Dundee’s HMO saga looks set to continue, with more contentious licences up for approval.
The properties include a highly disputed property on Albert Street which has received seven objections.
A hearing will be held into the fitness of an unidentified company, referred to in council documents as Company J, to be a landlord.
Last week Sheriff Richard McFarlane ordered the city council to grant an HMO, house of multiple occupancy, licence in Forebank Road which had been declined.
This follows the news that February will bring a major review of how multiple occupancy properties are to be dealt with by Dundee City Council.
Councillor Stewart Hunter chairs the licensing committee which rules on HMO licences.
He said: “We will continue to look at HMOs on an individual basis to ensure that residents don’t cause any problems.
“We are well aware that if you look at the number of HMOs in Dundee, versus the number we have problems with, that it is a tiny minority who cause problems.”
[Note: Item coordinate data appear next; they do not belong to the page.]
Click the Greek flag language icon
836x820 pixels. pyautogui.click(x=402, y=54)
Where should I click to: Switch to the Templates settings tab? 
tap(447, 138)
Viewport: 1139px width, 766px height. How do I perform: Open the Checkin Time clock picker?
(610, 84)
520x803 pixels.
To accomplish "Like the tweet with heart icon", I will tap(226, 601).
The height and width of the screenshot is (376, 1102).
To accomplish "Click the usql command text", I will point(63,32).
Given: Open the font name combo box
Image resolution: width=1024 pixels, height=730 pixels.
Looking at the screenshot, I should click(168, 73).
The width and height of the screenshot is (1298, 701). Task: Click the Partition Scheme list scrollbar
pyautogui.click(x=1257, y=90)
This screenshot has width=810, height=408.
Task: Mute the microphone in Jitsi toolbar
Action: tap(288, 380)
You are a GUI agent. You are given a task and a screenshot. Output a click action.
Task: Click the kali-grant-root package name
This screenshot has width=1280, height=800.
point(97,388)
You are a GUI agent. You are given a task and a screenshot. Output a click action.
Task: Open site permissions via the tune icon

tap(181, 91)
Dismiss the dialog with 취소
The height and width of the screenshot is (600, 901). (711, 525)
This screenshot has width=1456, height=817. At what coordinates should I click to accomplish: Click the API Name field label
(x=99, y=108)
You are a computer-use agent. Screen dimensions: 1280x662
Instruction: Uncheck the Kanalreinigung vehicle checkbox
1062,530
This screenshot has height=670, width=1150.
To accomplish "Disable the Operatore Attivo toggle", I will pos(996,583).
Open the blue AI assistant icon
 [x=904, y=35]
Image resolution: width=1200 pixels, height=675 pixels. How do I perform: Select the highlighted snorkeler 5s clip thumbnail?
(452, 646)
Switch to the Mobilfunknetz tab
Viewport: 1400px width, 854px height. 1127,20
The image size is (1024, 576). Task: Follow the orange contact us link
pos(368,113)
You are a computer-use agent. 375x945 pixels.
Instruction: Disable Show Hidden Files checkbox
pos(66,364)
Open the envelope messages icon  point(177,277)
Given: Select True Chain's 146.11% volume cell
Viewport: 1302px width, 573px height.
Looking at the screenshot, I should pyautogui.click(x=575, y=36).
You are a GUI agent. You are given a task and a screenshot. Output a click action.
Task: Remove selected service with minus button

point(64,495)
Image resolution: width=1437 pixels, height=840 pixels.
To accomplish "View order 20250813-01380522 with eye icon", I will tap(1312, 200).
Mr Hunter says the review into how the city tackles HMOs will try to resolve issues between students and residents and the ability to deal with problem households.
He said: “We must ensure that councillors have all the information on HMOs that they need, so that they can achieve a better balance in the city.”
On Thursday the licensing committee will evaluate seven applications for HMO licences.
Both James Ashton and Son Funeral Directors and Ancrum Windows and Blinds have lodged complaints about the Albert Street HMO.
The flat is already occupied and residents in the surrounding properties complain about noise and security.
Stephen Crabbe, in the flat above the problem property, said: “The noise and banging from the fire doors closing actually makes my floor shake.”